§ **Description of the task**
Restate the entries word for word and skip every image.
BEGIN Data to process
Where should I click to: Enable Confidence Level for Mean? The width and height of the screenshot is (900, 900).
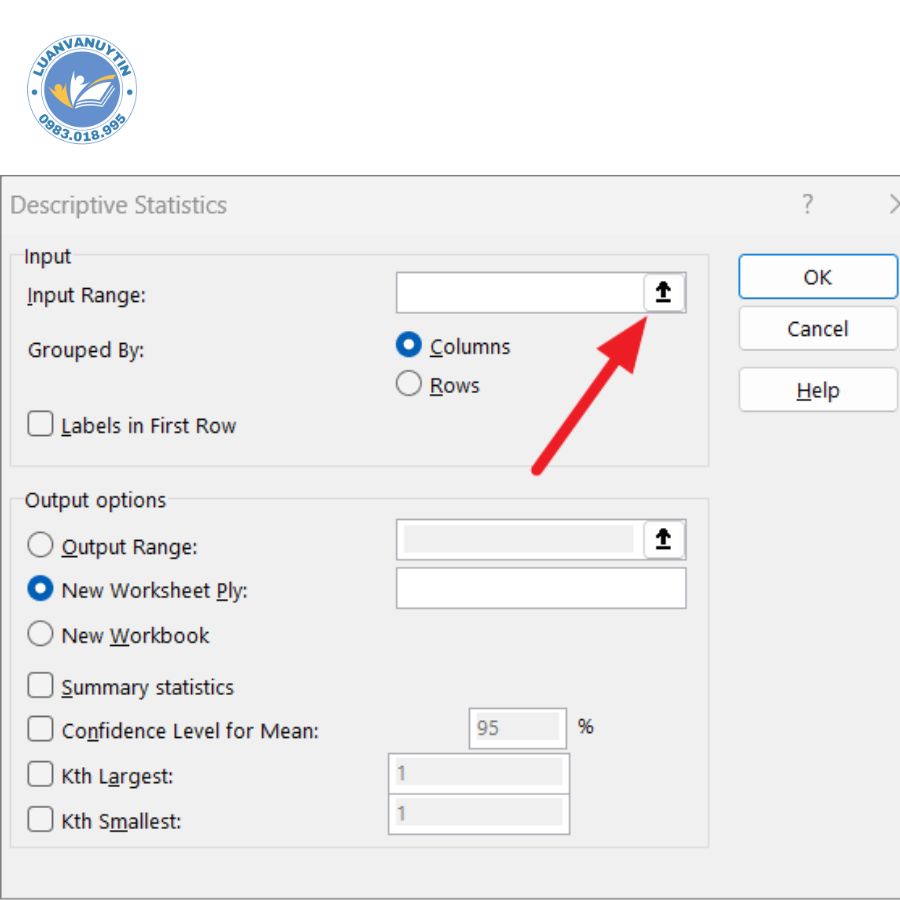(x=41, y=730)
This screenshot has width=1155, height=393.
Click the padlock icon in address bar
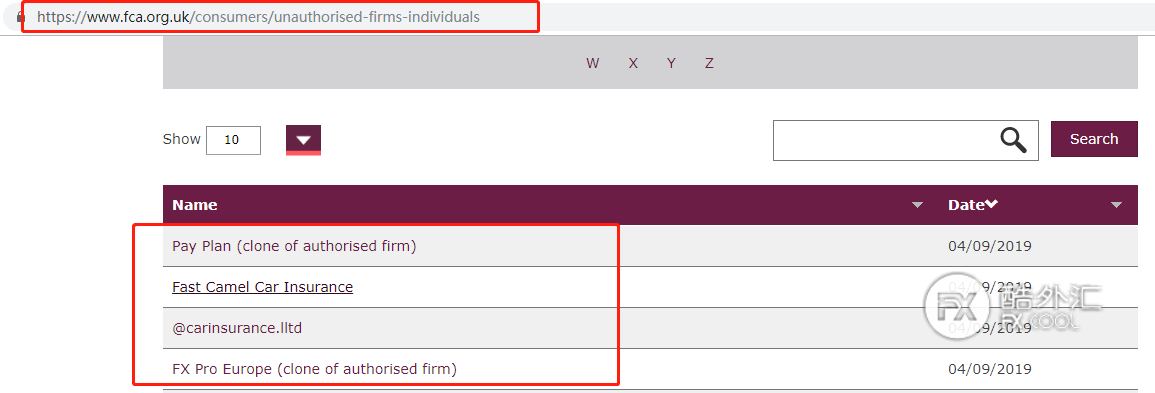click(x=20, y=17)
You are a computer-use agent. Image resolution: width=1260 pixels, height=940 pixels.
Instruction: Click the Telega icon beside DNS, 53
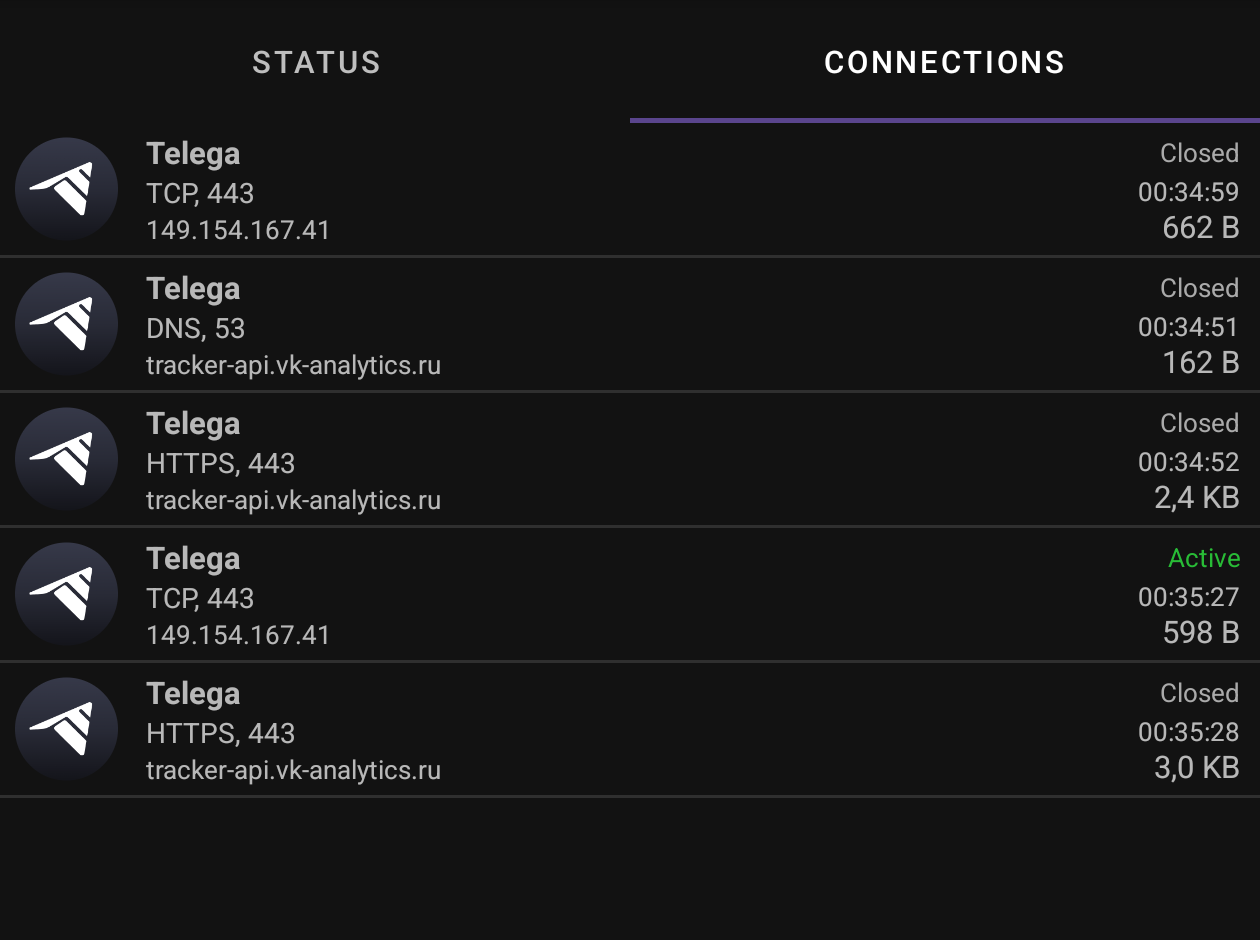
END Data to process
§ **Answer space**
Where should I click to: Enable Confidence Level for Mean? The width and height of the screenshot is (900, 900).
(x=41, y=730)
This screenshot has width=1155, height=393.
Click the padlock icon in address bar
click(x=20, y=17)
You are a computer-use agent. Image resolution: width=1260 pixels, height=940 pixels.
Instruction: Click the Telega icon beside DNS, 53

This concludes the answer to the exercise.